Homemade Baby Food Tips
Making food for your baby can be convenient and easy. Here are some guidelines to follow to ensure you optimize your baby-food-making experience—and some tips to keep Baby safe.
Cook to soften
When Baby is starting to eat solids, all vegetables and fruits, with the exception of bananas and avocado, should be cooked first to soften them before mashing.
Keep it simple
Baking soda is also a no-no, as it decreases food’s vitamin and mineral content.
Avoid aluminum cookware
Don’t cook acidic foods—such as tomatoes—in aluminum cookware, since some of the aluminum could be absorbed into the food.

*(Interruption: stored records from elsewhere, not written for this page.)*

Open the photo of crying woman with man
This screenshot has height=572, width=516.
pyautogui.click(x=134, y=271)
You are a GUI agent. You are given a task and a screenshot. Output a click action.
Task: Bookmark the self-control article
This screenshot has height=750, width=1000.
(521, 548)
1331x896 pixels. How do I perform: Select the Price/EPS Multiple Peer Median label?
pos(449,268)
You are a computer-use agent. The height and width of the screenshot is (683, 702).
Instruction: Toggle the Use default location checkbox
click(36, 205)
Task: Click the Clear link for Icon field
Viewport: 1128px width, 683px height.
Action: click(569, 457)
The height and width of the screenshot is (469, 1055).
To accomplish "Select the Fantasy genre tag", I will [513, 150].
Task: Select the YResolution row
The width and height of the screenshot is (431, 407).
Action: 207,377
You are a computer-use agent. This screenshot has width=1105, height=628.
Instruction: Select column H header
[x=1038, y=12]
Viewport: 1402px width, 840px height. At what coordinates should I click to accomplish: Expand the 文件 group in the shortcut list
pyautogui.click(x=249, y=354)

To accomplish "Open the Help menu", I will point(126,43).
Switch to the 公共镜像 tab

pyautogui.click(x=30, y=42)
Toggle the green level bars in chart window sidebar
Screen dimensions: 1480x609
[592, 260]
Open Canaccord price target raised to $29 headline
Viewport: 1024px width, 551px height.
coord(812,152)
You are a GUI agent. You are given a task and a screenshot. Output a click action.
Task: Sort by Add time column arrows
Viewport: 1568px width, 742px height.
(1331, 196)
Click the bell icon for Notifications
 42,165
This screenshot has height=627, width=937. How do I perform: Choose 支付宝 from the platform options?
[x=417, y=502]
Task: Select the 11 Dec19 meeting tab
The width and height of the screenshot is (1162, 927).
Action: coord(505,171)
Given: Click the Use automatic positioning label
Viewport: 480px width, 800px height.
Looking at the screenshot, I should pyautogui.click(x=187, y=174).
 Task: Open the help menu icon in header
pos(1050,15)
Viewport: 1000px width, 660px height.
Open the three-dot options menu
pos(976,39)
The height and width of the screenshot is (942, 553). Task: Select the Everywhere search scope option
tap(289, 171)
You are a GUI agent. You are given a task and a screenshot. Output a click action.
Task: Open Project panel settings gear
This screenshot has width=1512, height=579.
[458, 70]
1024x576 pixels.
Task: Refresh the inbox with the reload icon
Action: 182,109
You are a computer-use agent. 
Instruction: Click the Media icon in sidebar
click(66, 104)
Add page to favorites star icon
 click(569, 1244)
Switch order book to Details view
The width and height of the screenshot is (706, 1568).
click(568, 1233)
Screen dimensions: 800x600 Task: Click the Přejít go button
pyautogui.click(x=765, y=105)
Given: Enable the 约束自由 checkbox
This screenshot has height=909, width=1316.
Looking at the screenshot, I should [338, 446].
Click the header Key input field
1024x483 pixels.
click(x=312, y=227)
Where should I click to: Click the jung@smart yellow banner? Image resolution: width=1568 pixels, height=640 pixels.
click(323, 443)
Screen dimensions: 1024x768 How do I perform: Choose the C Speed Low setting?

Don’t cook baby food in copper pots. Cooking in copper pots can reduce the
vitamin C content in food.
Utilize those ice trays
Freeze prepared baby food in ice cube trays and then store the cubes in airtight freezer bags. The cubes will then be ready whenever you need a fast individual serving.
Throw out leftovers
Don’t store uneaten portions of food in the fridge—throw them out. Saliva from your baby’s mouth can cause bacteria to grow in unused portions of food.
Skip the honey
Never give honey to a child under 12 months of age. Some pediatricians even recommend waiting until your child is more than 18 months old.
Be on the lookout for allergies
Be careful with common allergens such as peanut butter, orange juice, eggs, corn, and wheat. If your family has a history of food allergies, speak to your pediatrician about what solids you might avoid and for how long.
Avoid reheating in the microwave
Try to avoid microwaving food for your baby. Even if stirred thoroughly, some parts may remain hot and could burn your child. You can always heat food in your oven or on the stovetop.
Serve only in a bowl
Never leave your baby alone with food. Stay close during feeding time, and know how to handle a choking baby.